Hoover’s plan was declassified Friday as part of a collection of cold-war documents concerning intelligence issues from 1950 to 1955. The collection makes up a new volume of “The Foreign Relations of the United States,” a series that by law has been published continuously by the State Department since the Civil War.

Hoover’s plan called for “the permanent detention” of the roughly 12,000 suspects at military bases as well as in federal prisons. The F.B.I., he said, had found that the arrests it proposed in New York and California would cause the prisons there to overflow.

So the bureau had arranged for “detention in military facilities of the individuals apprehended” in those states, he wrote.

The prisoners eventually would have had a right to a hearing under the Hoover plan. The hearing board would have been a panel made up of one judge and two citizens. But the hearings “will not be bound by the rules of evidence,” his letter noted.

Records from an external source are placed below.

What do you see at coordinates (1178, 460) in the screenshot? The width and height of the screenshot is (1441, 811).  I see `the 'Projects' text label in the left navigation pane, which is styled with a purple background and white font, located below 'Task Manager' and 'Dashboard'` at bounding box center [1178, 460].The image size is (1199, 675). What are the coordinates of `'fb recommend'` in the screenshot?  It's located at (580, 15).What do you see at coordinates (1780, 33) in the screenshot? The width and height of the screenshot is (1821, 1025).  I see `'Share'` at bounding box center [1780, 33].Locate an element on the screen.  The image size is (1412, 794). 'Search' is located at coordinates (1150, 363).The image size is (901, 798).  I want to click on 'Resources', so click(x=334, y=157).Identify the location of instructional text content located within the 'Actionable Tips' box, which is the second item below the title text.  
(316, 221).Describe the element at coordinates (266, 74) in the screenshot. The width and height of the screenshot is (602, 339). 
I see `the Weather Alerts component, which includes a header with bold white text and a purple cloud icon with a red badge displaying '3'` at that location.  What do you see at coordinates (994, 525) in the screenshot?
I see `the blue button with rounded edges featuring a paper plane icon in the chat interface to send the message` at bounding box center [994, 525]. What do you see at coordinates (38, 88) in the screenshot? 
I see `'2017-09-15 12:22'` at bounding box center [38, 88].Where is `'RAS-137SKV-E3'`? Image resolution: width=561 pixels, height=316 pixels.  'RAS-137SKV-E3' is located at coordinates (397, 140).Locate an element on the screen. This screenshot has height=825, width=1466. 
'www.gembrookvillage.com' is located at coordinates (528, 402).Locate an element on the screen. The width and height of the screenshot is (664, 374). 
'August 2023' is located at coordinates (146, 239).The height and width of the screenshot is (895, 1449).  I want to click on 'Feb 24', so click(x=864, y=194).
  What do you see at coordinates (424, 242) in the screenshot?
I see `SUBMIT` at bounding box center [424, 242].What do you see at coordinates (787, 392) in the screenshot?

The only modern precedent for Hoover’s plan was the Palmer Raids of 1920, named after the attorney general at the time. The raids, executed in large part by Hoover’s intelligence division, swept up thousands of people suspected of being communists and radicals.

Previously declassified documents show that the F.B.I.’s “security index” of suspect Americans predated the cold war. In March 1946, Hoover sought the authority to detain Americans “who might be dangerous” if the United States went to war. In August 1948, Attorney General Tom Clark gave the F.B.I. the power to make a master list of such people.

Hoover’s July 1950 letter was addressed to Sidney W. Souers, who had served as the first director of central intelligence and was then a special national-security assistant to Truman. The plan also was sent to the executive secretary of the National Security Council, whose members were the president, the secretary of defense, the secretary of state and the military chiefs.

In September 1950, Congress passed and the president signed a law authorizing the detention of “dangerous radicals” if the president declared a national emergency. Truman did declare such an emergency in December 1950, after China entered the Korean War. But no known evidence suggests he or any other president approved any part of Hoover’s proposal.